Instructions for the task
Match on the string "Open" in the entries below and return every matching line.

[[ Data supplied, beginning ]]

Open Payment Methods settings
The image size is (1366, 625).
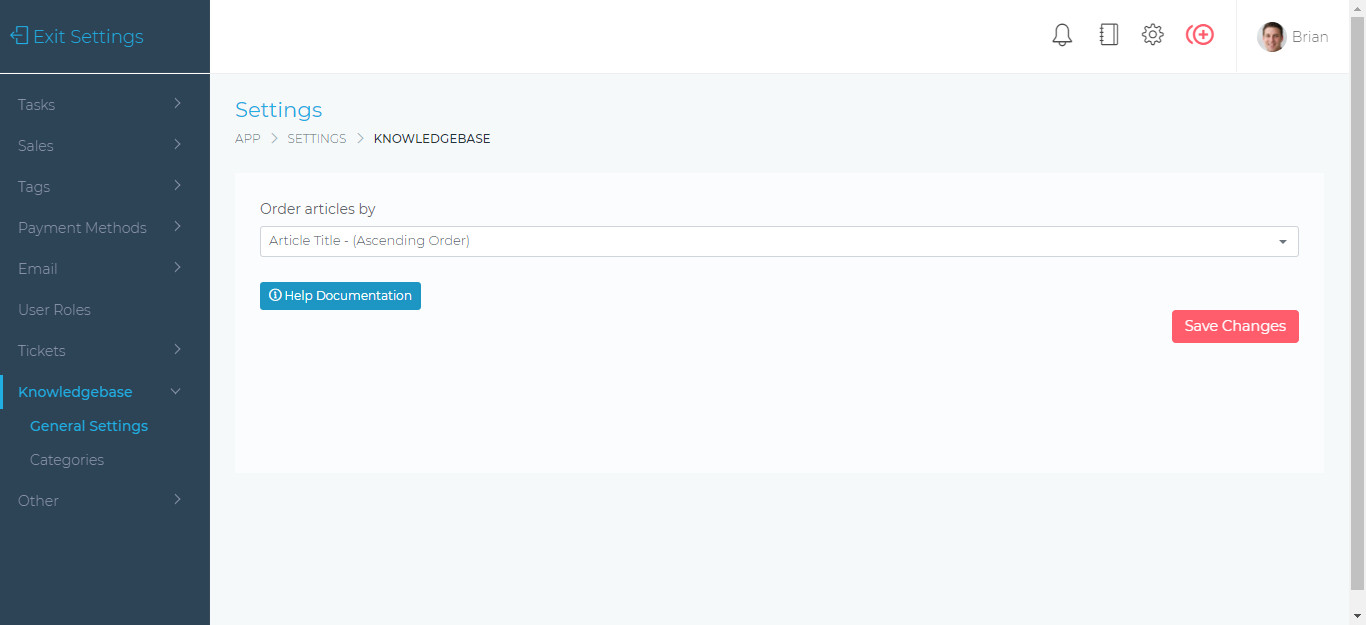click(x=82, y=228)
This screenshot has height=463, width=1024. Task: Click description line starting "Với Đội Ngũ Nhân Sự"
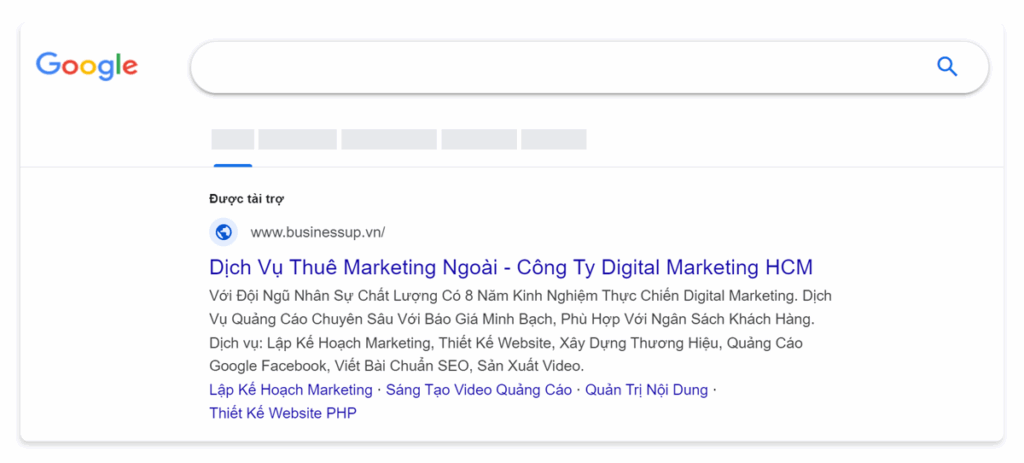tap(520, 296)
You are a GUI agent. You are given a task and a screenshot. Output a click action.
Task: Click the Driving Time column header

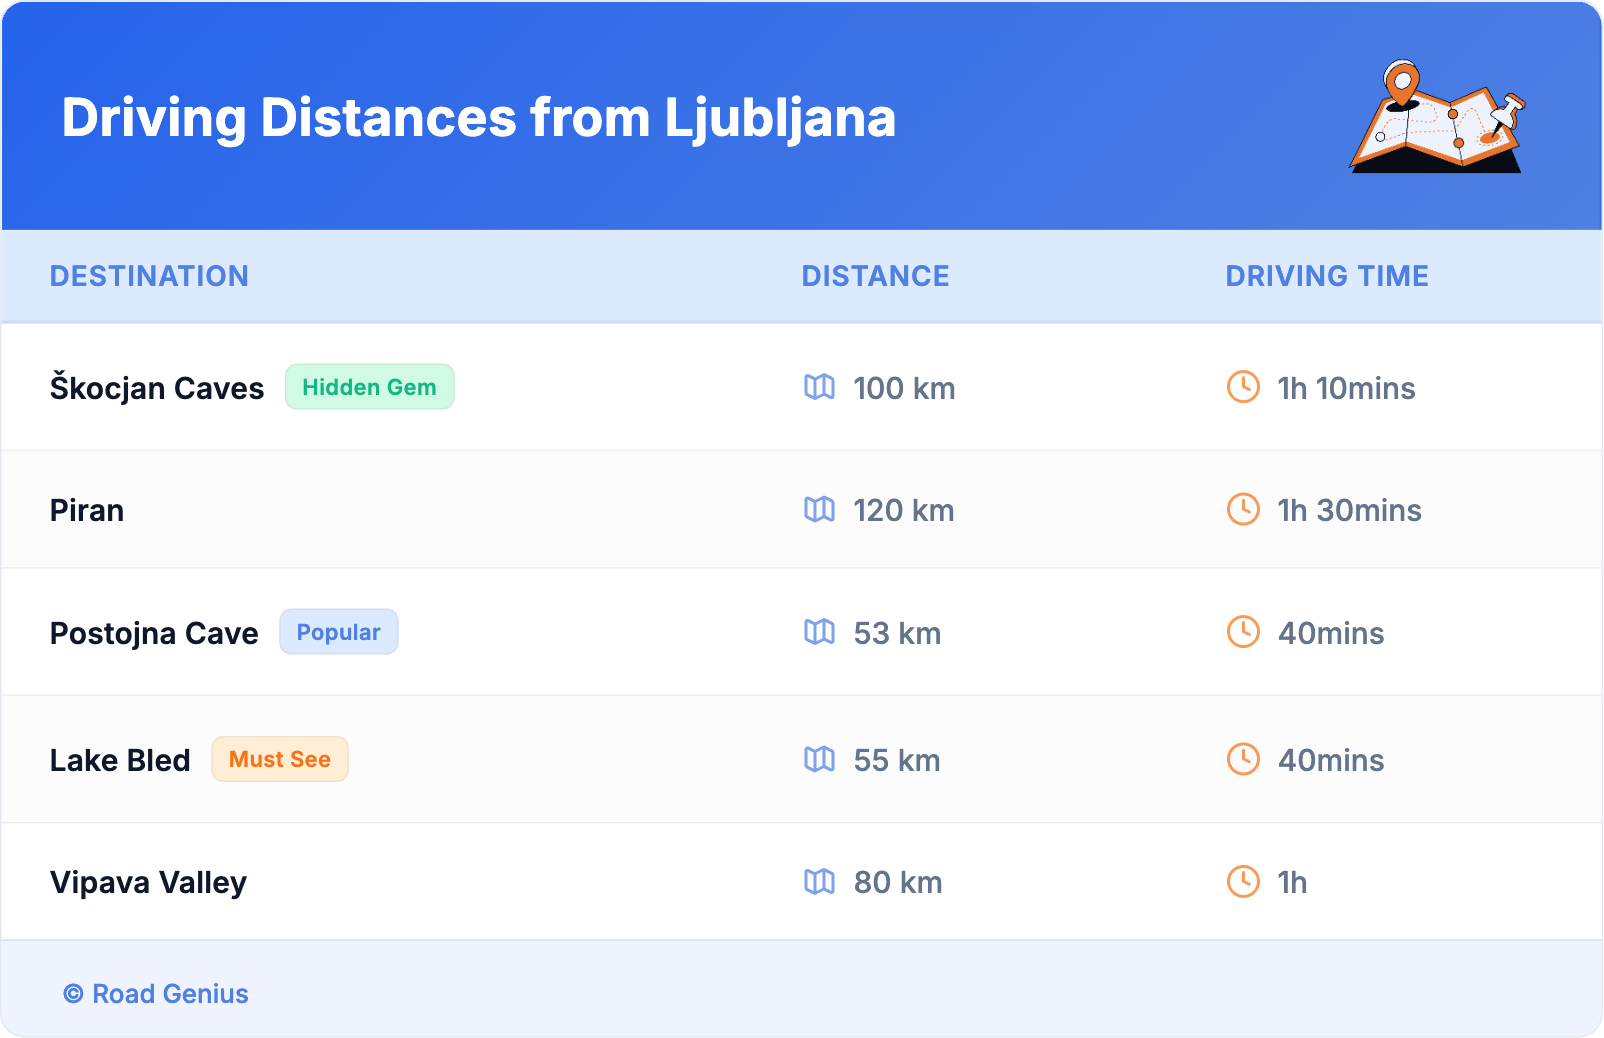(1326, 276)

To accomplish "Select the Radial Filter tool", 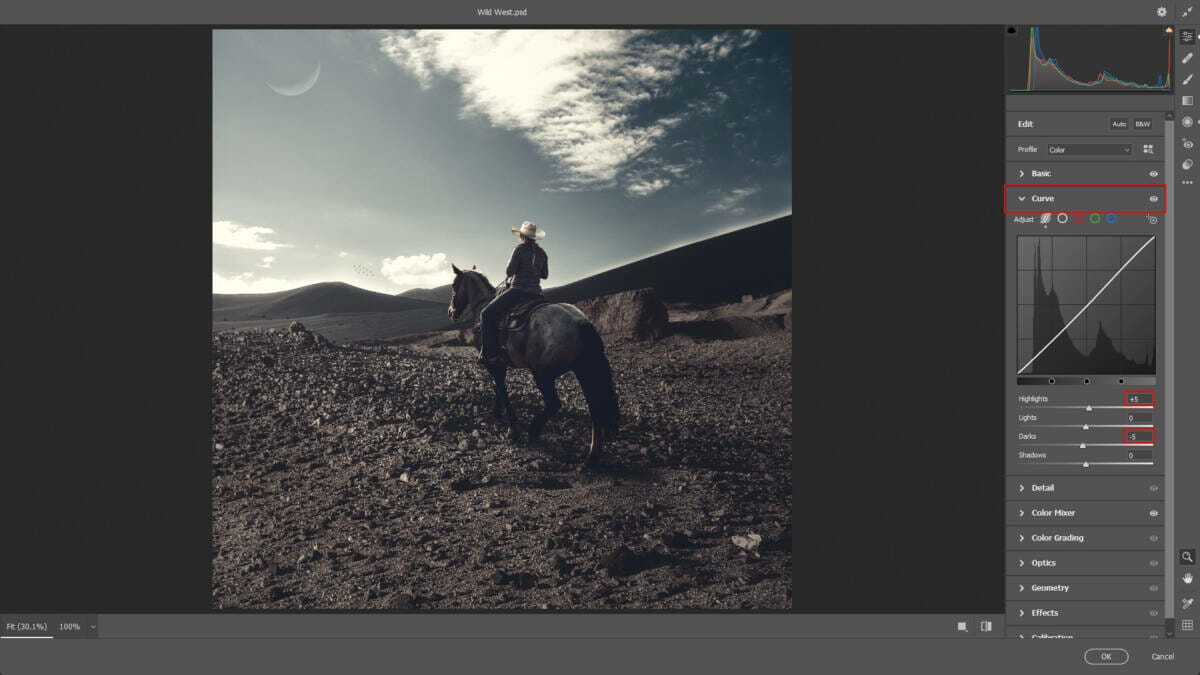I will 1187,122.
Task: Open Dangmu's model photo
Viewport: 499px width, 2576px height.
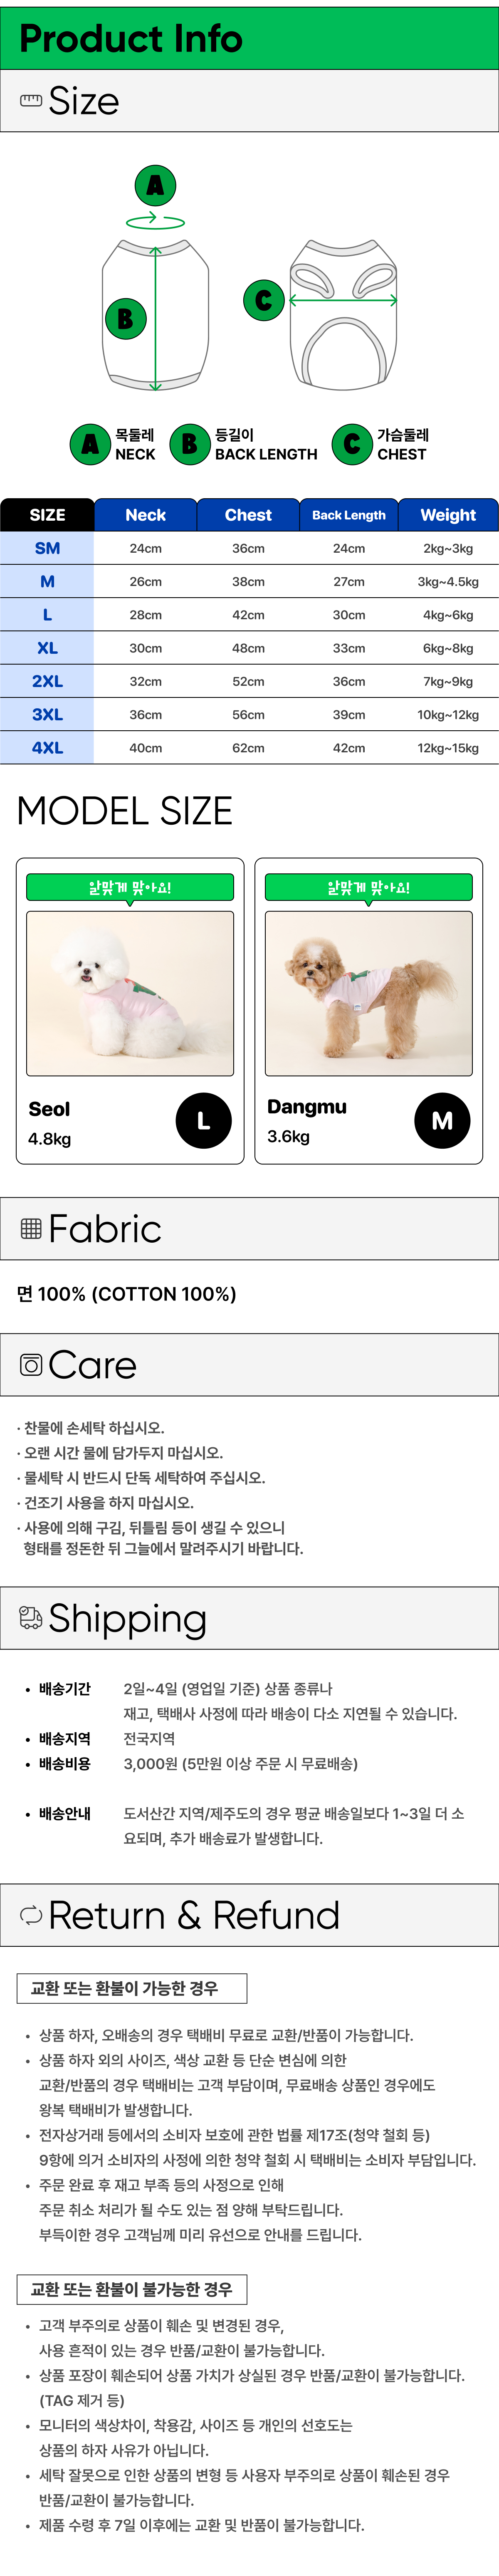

[[ Data supplied, end ]]

Reply to the exercise
Open Payment Methods settings
Task: Open Dangmu's model photo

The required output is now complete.